A inovação da Conta Escrow pública: Com a nova legislação brasileira (Lei nº 14.711/2023), surgiu uma alternativa mais segura: a Conta Notarial, uma espécie de Conta Escrow pública, gerida por tabeliães de notas. A grande diferença é que os valores depositados nessa conta são considerados patrimônio segregado — ou seja, não podem ser usados para pagar dívidas ou ser bloqueados por decisões judiciais que não tenham relação com o negócio em questão.
Além disso, o tabelião atua como um agente neutro, responsável por verificar se as condições do contrato foram cumpridas. Se houver divergência, ele não decide quem tem razão, mas documenta o impasse e mantém o dinheiro bloqueado até que haja uma solução judicial ou arbitral.
Limitações e cuidados: Apesar dos avanços, o modelo ainda tem desafios. Por exemplo, o prazo máximo para manter os valores na conta é de 180 dias (prorrogáveis por mais 180), o que pode ser curto para operações mais complexas.
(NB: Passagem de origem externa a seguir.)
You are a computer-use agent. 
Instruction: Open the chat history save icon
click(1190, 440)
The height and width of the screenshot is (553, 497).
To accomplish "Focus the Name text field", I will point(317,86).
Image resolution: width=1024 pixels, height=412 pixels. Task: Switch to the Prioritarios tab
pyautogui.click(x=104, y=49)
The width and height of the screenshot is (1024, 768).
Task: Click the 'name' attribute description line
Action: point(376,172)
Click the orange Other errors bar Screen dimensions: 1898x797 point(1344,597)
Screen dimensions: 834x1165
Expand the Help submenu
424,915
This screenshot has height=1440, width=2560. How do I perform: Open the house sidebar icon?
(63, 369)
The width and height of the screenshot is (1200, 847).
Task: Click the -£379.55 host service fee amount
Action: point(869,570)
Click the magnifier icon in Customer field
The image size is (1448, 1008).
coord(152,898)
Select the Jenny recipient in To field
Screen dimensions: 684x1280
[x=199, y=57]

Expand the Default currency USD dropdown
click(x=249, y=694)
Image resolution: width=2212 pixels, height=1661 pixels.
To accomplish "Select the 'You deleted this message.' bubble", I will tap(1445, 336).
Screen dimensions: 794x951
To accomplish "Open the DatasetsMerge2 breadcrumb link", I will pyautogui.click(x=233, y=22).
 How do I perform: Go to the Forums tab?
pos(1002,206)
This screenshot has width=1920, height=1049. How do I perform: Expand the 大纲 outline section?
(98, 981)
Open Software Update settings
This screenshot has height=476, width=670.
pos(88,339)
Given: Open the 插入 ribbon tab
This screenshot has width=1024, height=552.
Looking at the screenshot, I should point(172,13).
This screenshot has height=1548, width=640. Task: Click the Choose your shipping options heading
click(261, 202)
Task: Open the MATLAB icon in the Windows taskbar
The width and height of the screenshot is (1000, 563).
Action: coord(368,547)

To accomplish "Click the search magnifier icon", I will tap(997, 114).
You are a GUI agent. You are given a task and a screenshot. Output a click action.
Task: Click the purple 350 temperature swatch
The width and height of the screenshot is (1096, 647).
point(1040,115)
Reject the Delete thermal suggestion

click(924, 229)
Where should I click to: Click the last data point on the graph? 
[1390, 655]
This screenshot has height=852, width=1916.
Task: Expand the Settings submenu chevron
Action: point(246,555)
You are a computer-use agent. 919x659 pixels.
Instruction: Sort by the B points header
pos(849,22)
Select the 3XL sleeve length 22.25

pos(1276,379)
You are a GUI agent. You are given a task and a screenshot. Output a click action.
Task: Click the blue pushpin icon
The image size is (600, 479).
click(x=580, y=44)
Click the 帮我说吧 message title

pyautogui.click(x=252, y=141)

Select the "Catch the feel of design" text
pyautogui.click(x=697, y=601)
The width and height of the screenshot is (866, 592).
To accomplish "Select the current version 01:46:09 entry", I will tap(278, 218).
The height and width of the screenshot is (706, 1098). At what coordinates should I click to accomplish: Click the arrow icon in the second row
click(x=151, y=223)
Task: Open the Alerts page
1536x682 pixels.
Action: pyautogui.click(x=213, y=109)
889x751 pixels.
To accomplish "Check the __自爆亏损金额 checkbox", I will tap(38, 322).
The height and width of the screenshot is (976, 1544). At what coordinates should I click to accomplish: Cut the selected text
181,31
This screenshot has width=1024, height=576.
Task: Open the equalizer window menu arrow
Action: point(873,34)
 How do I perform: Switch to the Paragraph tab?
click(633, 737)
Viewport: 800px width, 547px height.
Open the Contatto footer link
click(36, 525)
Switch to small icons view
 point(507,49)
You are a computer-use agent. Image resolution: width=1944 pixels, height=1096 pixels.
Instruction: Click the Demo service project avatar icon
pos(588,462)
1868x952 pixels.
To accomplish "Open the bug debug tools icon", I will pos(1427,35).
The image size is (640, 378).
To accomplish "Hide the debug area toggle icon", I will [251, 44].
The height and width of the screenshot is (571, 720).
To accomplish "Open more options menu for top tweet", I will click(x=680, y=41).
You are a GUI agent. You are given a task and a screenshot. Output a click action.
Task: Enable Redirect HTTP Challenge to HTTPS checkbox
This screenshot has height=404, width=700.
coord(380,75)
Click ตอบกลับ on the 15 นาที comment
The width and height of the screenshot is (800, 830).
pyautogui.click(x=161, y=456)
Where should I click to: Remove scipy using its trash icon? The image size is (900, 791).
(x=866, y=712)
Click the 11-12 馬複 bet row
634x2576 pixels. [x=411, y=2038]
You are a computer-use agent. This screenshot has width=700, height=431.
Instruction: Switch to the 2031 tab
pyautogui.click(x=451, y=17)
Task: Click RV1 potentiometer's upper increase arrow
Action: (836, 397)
Além disso, a assinatura dos contratos precisa ser feita por meio da plataforma digital dos cartórios (e-Notariado), o que pode dificultar o uso por estrangeiros ou pessoas com pouca familiaridade com tecnologia.
Como se pode ver, este instrumento de agente de custódia público representa muito mais do que a introdução de um novo serviço.
Por isso estamos diante de uma transformação institucional de grande impacto, que consolida o papel do notariado como elemento central na promoção da segurança jurídica, da eficiência nas relações econômicas e da redução da judicialização no Brasil.
Ao substituir de forma definitiva as vulnerabilidades inerentes ao modelo privado de escrow, a conta notarial vinculada surge como uma solução pública confiável, sustentada pela fé pública notarial, pela rastreabilidade digital, pela transparência dos atos e pela força legal da segregação patrimonial.
Mais do que uma inovação operacional, trata-se de uma mudança estrutural que eleva o direito contratual brasileiro a um novo nível de maturidade institucional, estabilidade econômica e alinhamento com os padrões internacionais de governança e desenvolvimento sustentável, com isso ganha o mercado e as relações jurídicas empresariais.